Impact
bpf_core_parse_spec() in the Linux kernel incorrectly accepts negative values in CO‑RE accessor strings because the sscanf("%d") conversion silently permits them and the subsequent bounds checks only guard the upper limit. A negative index is treated as an unsigned value far beyond the bounds of the target array, causing an out‑of‑bounds read inside btf_member_bit_offset(). The kernel OOPS occurs during BPF program load, resulting in a deterministic crash whenever a user with CAP_BPF supplies a BPF program that contains a negative CO‑RE index on any struct present in the BTF data.
Affected Systems
As the vulnerability is in the generic Linux kernel, all distributions that ship a kernel with CONFIG_DEBUG_INFO_BTF=y (the default on most modern releases) are affected.
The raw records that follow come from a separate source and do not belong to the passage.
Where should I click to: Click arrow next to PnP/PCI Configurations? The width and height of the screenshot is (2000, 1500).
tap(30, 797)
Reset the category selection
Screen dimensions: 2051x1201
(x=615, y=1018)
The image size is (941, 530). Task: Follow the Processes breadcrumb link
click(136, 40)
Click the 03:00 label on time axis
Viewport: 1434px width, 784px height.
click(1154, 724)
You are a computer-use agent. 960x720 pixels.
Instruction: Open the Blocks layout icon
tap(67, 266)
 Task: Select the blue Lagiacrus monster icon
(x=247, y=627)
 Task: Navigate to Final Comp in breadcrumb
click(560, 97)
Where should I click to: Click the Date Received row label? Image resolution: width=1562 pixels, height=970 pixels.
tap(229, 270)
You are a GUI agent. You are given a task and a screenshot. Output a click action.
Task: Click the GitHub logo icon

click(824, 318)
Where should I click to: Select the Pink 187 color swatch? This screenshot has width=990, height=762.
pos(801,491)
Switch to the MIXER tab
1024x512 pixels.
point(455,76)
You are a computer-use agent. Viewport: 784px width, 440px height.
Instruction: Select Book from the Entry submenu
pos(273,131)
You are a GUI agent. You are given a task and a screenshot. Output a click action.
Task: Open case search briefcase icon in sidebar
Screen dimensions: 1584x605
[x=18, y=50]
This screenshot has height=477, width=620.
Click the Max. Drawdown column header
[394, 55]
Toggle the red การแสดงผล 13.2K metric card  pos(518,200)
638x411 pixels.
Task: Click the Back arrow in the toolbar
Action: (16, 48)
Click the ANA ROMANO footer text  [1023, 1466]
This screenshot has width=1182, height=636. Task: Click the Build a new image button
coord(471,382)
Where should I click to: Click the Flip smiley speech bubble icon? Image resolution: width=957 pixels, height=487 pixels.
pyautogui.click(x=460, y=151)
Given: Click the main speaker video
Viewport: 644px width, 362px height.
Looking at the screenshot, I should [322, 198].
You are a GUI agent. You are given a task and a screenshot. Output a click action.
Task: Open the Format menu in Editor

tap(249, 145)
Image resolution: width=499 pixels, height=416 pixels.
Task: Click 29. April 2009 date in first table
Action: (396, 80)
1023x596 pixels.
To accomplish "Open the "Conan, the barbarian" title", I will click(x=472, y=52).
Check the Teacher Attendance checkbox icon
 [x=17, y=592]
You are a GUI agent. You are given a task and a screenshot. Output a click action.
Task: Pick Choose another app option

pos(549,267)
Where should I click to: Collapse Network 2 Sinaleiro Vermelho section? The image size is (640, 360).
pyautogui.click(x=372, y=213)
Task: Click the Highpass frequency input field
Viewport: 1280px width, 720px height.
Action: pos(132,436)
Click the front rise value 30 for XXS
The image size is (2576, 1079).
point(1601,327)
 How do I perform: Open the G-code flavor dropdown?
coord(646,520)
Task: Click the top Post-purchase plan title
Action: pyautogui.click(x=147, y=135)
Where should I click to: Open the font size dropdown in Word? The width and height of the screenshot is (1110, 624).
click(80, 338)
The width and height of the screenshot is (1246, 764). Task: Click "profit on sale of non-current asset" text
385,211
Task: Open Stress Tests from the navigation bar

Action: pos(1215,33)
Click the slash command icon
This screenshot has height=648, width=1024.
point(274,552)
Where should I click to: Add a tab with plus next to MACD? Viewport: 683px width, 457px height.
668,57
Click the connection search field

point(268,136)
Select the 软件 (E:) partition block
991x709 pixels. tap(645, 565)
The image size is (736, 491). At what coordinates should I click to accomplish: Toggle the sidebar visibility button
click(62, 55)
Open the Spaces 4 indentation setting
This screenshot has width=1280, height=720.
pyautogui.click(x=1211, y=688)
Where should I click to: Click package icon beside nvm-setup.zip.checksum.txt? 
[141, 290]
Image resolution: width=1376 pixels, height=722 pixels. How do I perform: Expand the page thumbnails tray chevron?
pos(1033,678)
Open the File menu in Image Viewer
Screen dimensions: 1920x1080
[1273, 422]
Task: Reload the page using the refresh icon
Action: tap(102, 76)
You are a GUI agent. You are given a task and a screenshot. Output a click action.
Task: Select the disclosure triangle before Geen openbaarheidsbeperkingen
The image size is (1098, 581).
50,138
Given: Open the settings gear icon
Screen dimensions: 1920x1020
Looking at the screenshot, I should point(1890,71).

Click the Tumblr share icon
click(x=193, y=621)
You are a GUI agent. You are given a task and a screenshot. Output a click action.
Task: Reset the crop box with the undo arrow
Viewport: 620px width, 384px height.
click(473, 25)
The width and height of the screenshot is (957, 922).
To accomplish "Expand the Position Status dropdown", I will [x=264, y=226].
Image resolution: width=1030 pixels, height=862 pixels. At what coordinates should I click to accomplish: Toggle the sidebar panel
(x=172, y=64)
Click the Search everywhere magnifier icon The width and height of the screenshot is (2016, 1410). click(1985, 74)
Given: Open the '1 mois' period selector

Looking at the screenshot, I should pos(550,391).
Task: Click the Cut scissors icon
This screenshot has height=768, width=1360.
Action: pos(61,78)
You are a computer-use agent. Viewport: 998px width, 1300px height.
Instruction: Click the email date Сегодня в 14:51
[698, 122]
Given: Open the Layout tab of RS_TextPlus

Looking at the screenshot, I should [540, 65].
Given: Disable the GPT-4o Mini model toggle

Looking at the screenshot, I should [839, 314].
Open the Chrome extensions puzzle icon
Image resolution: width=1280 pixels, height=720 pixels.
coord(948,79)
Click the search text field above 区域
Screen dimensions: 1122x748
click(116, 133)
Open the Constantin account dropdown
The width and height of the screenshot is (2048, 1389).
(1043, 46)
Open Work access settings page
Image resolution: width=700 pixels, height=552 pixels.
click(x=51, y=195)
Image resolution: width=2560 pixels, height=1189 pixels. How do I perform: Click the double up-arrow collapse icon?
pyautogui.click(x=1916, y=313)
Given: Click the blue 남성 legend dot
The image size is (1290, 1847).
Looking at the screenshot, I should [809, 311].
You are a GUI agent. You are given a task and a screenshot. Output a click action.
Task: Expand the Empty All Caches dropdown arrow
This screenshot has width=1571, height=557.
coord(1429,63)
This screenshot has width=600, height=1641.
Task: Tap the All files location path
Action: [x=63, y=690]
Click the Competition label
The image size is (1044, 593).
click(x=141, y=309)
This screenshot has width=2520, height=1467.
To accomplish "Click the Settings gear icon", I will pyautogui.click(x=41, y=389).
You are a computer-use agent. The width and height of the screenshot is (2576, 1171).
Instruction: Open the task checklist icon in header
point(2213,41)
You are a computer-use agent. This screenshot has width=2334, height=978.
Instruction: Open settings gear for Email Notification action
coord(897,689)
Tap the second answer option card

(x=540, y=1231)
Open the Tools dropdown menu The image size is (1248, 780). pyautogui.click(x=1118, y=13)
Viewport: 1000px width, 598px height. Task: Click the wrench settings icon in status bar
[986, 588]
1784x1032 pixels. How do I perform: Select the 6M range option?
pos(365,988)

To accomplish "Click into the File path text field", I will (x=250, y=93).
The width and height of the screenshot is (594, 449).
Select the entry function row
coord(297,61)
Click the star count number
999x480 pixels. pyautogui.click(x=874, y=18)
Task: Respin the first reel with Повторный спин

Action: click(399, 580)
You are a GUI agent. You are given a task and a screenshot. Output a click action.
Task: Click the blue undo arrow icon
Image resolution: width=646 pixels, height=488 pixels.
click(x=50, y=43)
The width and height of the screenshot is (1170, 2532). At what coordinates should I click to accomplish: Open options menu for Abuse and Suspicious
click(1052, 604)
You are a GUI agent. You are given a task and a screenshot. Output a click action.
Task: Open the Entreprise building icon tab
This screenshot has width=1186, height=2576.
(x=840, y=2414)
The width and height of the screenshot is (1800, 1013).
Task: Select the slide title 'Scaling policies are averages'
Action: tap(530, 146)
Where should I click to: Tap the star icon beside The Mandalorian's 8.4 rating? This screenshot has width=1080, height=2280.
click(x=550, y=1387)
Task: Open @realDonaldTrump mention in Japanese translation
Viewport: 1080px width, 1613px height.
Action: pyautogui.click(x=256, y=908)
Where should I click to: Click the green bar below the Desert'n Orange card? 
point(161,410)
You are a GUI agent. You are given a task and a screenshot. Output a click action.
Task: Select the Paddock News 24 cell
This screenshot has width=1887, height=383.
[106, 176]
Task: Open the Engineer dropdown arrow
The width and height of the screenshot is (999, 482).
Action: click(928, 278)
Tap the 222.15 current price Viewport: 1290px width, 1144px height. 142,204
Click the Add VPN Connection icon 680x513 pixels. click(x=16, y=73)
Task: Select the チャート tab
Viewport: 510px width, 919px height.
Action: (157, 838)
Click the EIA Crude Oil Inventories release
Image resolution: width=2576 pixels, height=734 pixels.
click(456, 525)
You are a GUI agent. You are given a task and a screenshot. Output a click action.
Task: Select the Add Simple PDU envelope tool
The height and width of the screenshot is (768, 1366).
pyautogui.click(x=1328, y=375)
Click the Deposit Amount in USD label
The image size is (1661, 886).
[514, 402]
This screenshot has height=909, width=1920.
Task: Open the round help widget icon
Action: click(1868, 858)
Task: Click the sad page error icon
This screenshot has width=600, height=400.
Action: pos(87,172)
The bug can be triggered on any kernel version prior to the fix, regardless of specific release series, as long as the kernel contains the unpatched bpf_core_parse_spec function.
Risk and Exploitability
The bug requires a program that makes a BPF syscall with CAP_BPF, so an attacker needs privileged capabilities or must compromise a process that runs as root. This makes the attack surface limited to privileged users, but many observability or networking tools load BPF programs at start‑up, so accidental or intentional exploitation is possible. The severity is high because the kernel crashes, yet EPSS data is currently unavailable and the vulnerability is not listed in the CISA KEV catalog. A patched kernel or a mitigation that removes the offending BPF program will prevent the crash.